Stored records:

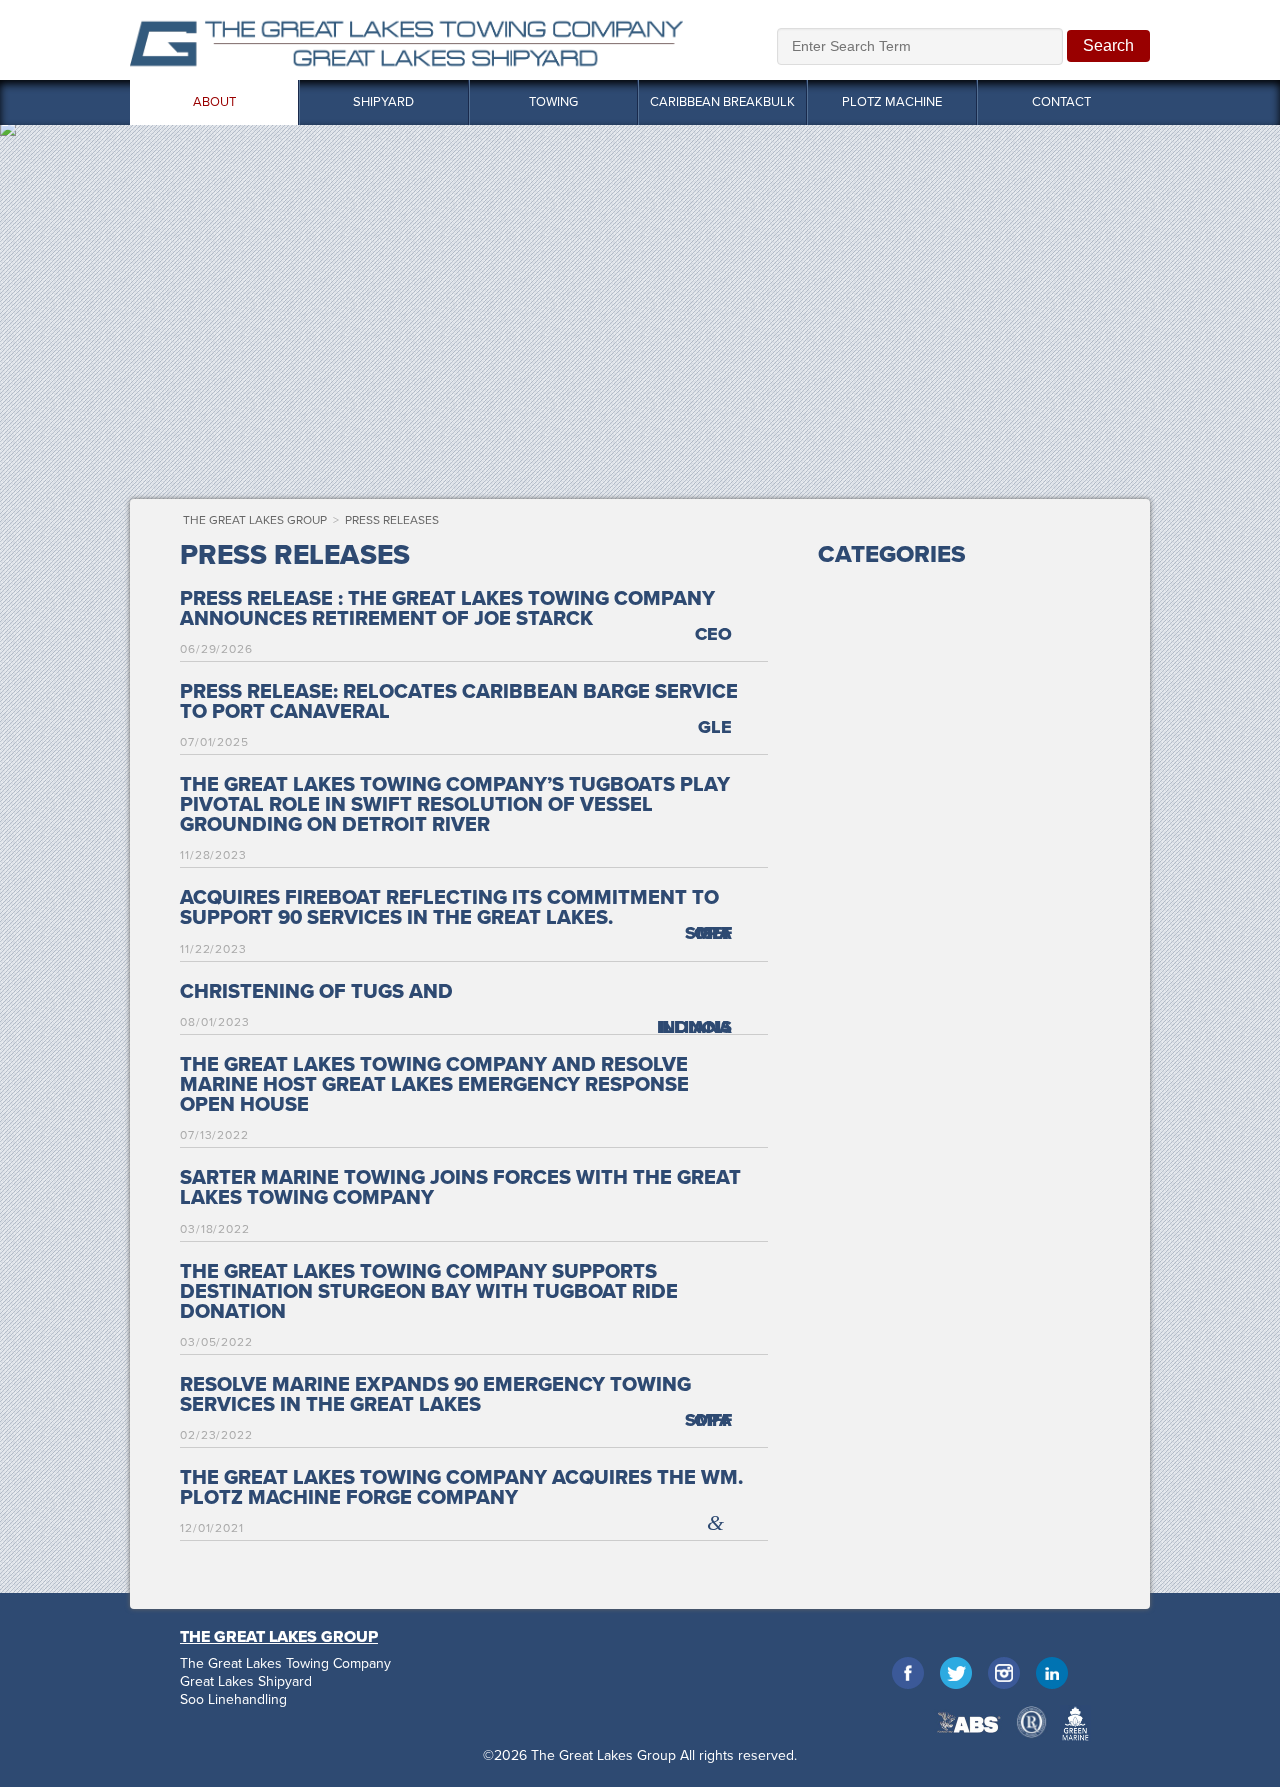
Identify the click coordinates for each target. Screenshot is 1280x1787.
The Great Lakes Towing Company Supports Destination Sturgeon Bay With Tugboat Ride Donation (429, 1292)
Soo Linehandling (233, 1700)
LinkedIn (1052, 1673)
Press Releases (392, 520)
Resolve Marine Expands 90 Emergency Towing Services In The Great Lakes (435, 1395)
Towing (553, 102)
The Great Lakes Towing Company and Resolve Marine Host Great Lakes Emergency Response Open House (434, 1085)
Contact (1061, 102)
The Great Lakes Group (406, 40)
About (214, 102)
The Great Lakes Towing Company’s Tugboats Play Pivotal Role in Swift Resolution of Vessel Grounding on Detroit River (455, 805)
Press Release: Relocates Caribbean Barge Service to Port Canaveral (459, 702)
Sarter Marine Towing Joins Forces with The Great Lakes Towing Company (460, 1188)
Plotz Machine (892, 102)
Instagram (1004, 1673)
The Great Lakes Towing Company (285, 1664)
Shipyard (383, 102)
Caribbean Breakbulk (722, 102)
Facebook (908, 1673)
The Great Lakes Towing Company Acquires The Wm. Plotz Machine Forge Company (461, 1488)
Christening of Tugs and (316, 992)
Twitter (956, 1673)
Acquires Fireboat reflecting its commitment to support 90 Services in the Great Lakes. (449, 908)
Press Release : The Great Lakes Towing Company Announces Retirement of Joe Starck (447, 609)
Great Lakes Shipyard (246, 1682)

==

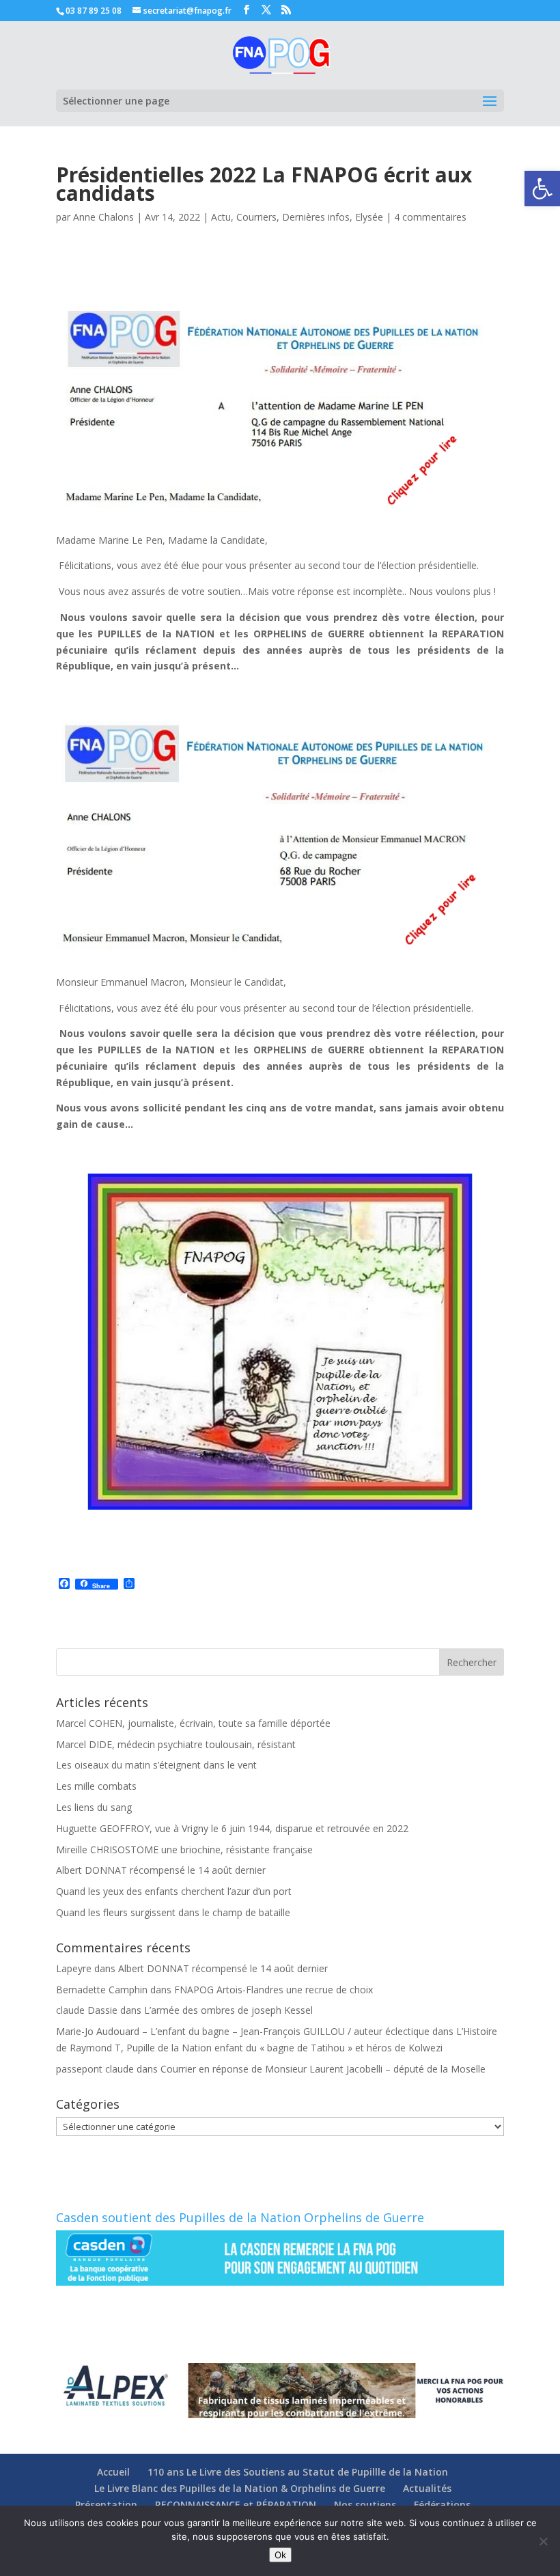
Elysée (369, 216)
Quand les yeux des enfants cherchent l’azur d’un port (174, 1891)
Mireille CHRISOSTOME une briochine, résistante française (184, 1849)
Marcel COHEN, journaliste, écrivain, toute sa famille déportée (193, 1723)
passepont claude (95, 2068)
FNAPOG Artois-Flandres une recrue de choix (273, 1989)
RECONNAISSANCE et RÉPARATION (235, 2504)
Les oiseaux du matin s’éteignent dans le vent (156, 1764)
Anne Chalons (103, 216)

- **TRY IT**:
Could you state how many lines in the data hold the word "Marine"? Only the number should be given.

- **RESPONSE TO THE TASK**:
3